Mayweather wanted to escape a violent childhood, he dreamed of becoming one of the successful fighters he had pinned up on his bedroom walls as a kid, and it was boxing that allowed him to bring home the sort of money that his family never seemed to have.

Mayweather's two uncles, Roger and Jeff, and father, Floyd Sr., all fought at a national level or above, and passed their knowledge and expertise to a young and impressionable Jr. Boxing was always in his life and his blood. Perhaps it was always inevitable that Mayweather would grow up to see his name mentioned alongside the defensive greats of the game like the former four-weight world champion Pernell Whitaker, the Hall of Fame featherweight Willie Pep, and the greatest of all time Sugar Ray Robinson.

The role models in Nurmagomedov's family are similar, all you have to do is replace boxing with grappling. The Nurmagomedov men all had a passion for hand-to-hand combat.
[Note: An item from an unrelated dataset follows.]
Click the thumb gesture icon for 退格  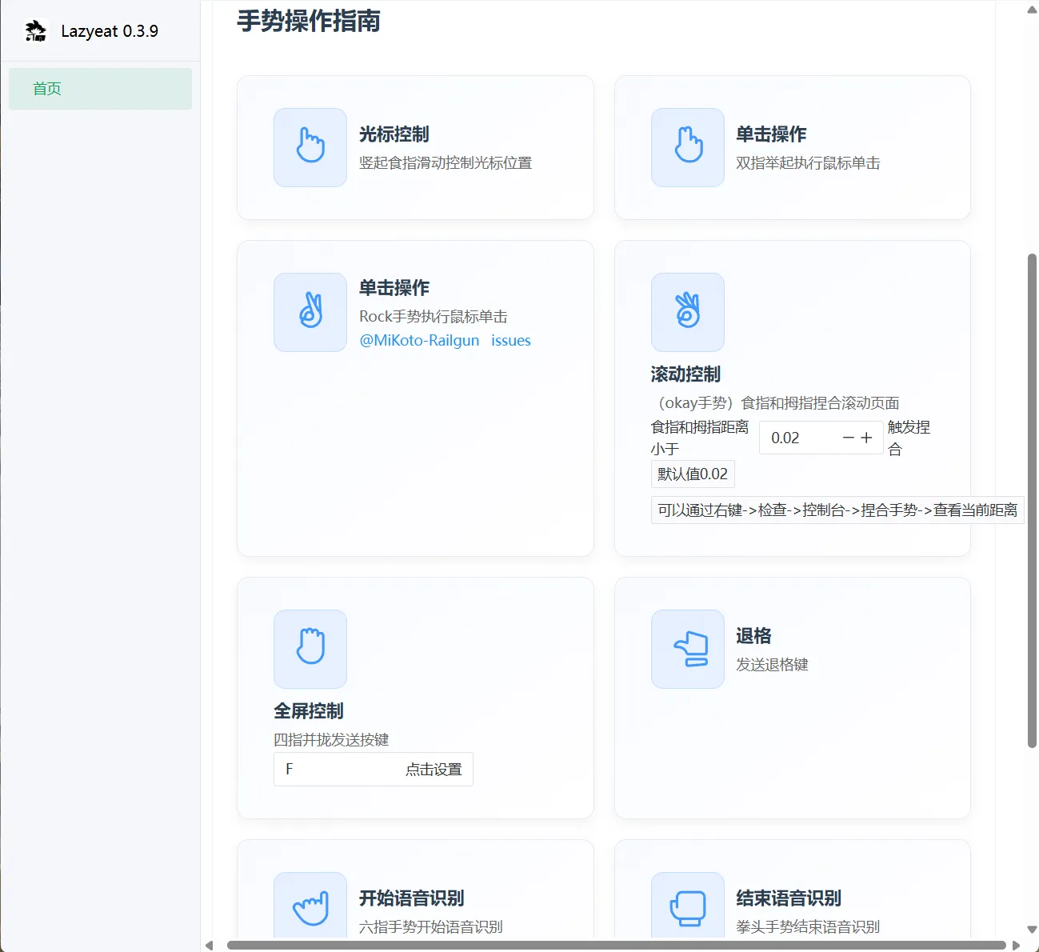coord(687,649)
Nurmagomedov's father, Abdulmanap Nurmagomedov, won national championships in judo, sambo, and freestyle wrestling, according to Bloody Elbow, and it was not long before he was able to share that passion and expertise with his son.

When young Khabib was seven, Abdulmanap and his three uncles moved their families to a three-storey house in the Dagestan capital Makhachkala, according to ESPN. There were 16 boys under one roof but no women as they kept it "old school" and "like the military." All the boys wrestled and trained in combat sambo.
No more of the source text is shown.